Was wondering if anyone else caught this or any other videos on his diet lately? Funny part at about 1 minute in the beginning of the video he mentions how he doesn't really like eating food either lol.


----------



## #TheMatrix (Jul 30, 2014)

...deep breaths.


----------



## transcend2007 (Jul 30, 2014)

Does he ever say what compounds he's on?  Those abs with that much junk food and icecream......tren & gh.....

Clearly a ton a muscle and high metabolism as well.

I can't eat that much cheat food in a month....it blows.....


----------



## Azog (Jul 30, 2014)

I tracked my cals on an all out cheat day once...36k. Problem for me was, I gained 22lbs of water. Juan is a big boy, those cals do him more good than my skinny ass.


----------



## Azog (Jul 31, 2014)

Azog said:


> I tracked my cals on an all out cheat day once...36k. Problem for me was, I gained 22lbs of water. Juan is a big boy, those cals do him more good than my skinny ass.



And no, I'm not kidding about 36k cals. Ribeyes, bacon, cheese, beer and other really fatty things add up fast! Not eating much carbs let's me really choke down mad amounts of ribeye and all sorts of ribs.


----------



## losieloos (Jul 31, 2014)

I can eat the most here.


----------



## Azog (Jul 31, 2014)

losieloos said:


> I can eat the most here.



Challenge accepted.


----------



## I bench 135x5 (Jul 31, 2014)

As you guys can see from my AVI, I eat all that for breakfast..


----------



## PillarofBalance (Jul 31, 2014)

watchign while I destroy a quart of chocolate chip peanut butter ice cream and some poptarts.


----------



## goodfella (Jul 31, 2014)

PillarofBalance said:


> watchign while I destroy a quart of chocolate chip peanut butter ice cream and some poptarts.

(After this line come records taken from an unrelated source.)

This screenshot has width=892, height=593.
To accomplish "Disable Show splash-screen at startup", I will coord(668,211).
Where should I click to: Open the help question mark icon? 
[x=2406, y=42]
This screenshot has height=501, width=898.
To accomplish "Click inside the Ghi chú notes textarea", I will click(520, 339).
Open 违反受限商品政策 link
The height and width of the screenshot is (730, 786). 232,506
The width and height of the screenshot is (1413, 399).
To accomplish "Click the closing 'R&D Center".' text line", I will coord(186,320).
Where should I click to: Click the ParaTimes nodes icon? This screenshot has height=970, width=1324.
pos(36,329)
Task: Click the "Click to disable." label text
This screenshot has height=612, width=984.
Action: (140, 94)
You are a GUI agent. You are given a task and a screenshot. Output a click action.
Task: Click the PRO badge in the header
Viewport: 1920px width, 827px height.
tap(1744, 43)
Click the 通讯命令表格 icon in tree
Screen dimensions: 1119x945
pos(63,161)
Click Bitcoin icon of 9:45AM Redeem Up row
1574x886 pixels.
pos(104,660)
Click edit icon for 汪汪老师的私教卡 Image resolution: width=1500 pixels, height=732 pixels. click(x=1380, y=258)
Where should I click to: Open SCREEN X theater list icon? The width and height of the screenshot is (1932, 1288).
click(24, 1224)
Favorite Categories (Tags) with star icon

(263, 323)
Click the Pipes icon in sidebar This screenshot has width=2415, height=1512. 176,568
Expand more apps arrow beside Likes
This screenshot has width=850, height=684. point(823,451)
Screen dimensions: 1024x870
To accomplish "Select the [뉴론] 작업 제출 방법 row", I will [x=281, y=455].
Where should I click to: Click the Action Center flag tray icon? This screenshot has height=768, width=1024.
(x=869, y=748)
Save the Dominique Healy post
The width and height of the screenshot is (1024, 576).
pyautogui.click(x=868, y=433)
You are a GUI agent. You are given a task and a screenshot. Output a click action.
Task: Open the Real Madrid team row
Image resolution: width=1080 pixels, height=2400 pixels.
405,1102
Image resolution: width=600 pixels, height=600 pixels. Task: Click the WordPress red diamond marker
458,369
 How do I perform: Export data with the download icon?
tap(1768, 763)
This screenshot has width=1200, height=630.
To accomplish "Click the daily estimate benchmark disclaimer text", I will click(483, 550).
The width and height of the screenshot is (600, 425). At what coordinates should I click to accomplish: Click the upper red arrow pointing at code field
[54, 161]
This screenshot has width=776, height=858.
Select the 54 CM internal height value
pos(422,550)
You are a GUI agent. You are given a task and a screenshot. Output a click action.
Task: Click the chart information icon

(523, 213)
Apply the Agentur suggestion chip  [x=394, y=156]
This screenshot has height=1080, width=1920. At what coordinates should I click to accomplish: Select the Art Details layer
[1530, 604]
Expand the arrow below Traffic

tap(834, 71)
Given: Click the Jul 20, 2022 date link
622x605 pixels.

Hahaha I know, I could resist either while watching this!


----------



## goodfella (Jul 31, 2014)

Azog said:


> Challenge accepted.



I like where this is going!!!


----------



## DieYoungStrong (Jul 31, 2014)

Oh shit I def want in on a UG eating challenge.


----------



## moparmuscle (Jul 31, 2014)

I got hungry watching that


----------